Sem perder tempo, o jovem castigado por cicatrizes foi logo tirando o que estava vestindo e, da mesma forma, colocou a túnica e a calça.

― Que menina chata! ― resmungou Tércio que se arrependeu de tê-la chamado de bonita.

Sophia, que permaneceu ao lado de Eliza, arquejava irritada ao mesmo tempo em que batia a ponta do pé direito contra o piso de madeira numa tentativa inútil de se acalmar.

― Francamente, ele foi criado por gorilas? ― resmungou ela.

Não demorou muito e Tércio voltou, mas agora, em vez de seu uniforme negro e dourado, ele vestia uma elegante túnica de cor vinho combinada com uma calça larga acinzentada.

Seus olhos castanhos, meio avermelhados, representavam uma harmonia impecável com o vinho da vestimenta. O cabelo preto e longo, picado em algumas partes e mais curto em outras, que caia livre sobre os ombros, davam-lhe um ar arrojado e rebelde. E apesar da postura um pouco desengonçada, seu peito estufado exalava orgulho e arrogância.

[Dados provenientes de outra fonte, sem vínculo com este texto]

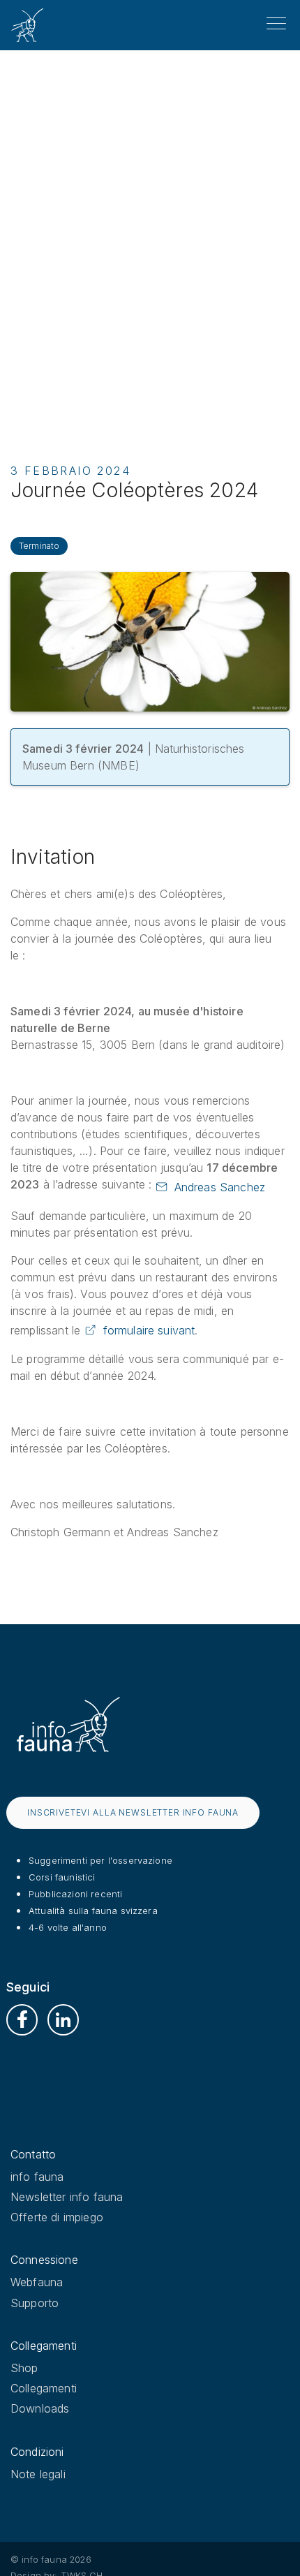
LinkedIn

Qualquer um que estivesse vendo Tércio pela primeira vez, naquelas roupas, poderia, sem problema algum, confundi-lo com um nobre. Pois não só as vestes eram de uma elegância única, como, também, o garoto que as vestia demonstrava uma aparência bela e atrativa. Muito diferente do prisioneiro, áspero e desconfiado.

Ooh! Ficou muito bom! ― elogiou Sophia. No momento em que ele apareceu, trajando as novas roupas, ela se esqueceu de uma só vez de sua raiva e só conseguiu pensar no belo garoto que surgiu diante de seus olhos. ― Como pensei, eu sou muito boa no que faço!

― Essa túnica lhe caiu muito bem. Você parece até mesmo o filho de um importante aristocrata ― elogiou Eliza, impressionada. ― Mas... Está faltando alguma coisa... ― a duquesa repousou a mão em seu queixo e refletiu, tentando encontrar o que faltava no menino. O que ela poderia fazer para deixá-lo ainda mais gracioso.

― Talvez seja esse cabelo desgrenhado! ― sugeriu Sophia.

E como se uma Clarita tivesse iluminado sua mente, a duquesa falou em um tom apressado:

― É isso! O cabelo! ― anunciou empolgada. ― Tércio, depois de comprarmos sapatos novos, nós vamos cortar o seu cabelo.

– Não! Ninguém vai cortar nada! ― A voz de Tércio surgiu áspera e hostil.

― Porque não? ― insistiu Eliza.

― Eu... não posso... Odeio cortar o cabelo. ― Suas palavras se apresentaram confusas, desorientadas. Mas após um rápido pensamento, ele logo tratou de encontrar um rápido pensamento.

Tércio soou tão infantil que fez com que Eliza se lembrasse de uma criança fazendo pirraça, para não ter de tomar banho. E isso só nutriu ainda mais aquele sentimento que teve quando o viu pela primeira vez.

Ele é só uma criança!

Ei! De que você está rindo? ― perguntou o garoto um tanto aborrecido, percebendo que um sorriso havia surgido nos lábios da duquesa.

― Criança. ― murmurou Sophia, virando o rosto de lado.

― O que você disse?

― Eu falei que você parece uma criança! ― repetiu Sophia, elevando a voz, desafiando-o. ― Hunf! Aposto que você está é com medo de cortar o cabelo e piolhos cair.

― Eu não tenho medo de nada, sua nanica!

― Quem você está chamando de nanica? Saiba que eu já tenho dezesseis anos...

Tércio e Sophia começaram a discutir outra vez. Eliza ficou de lado, apenas assistindo. Por algum motivo, vê-los assim, parecia-lhe certo.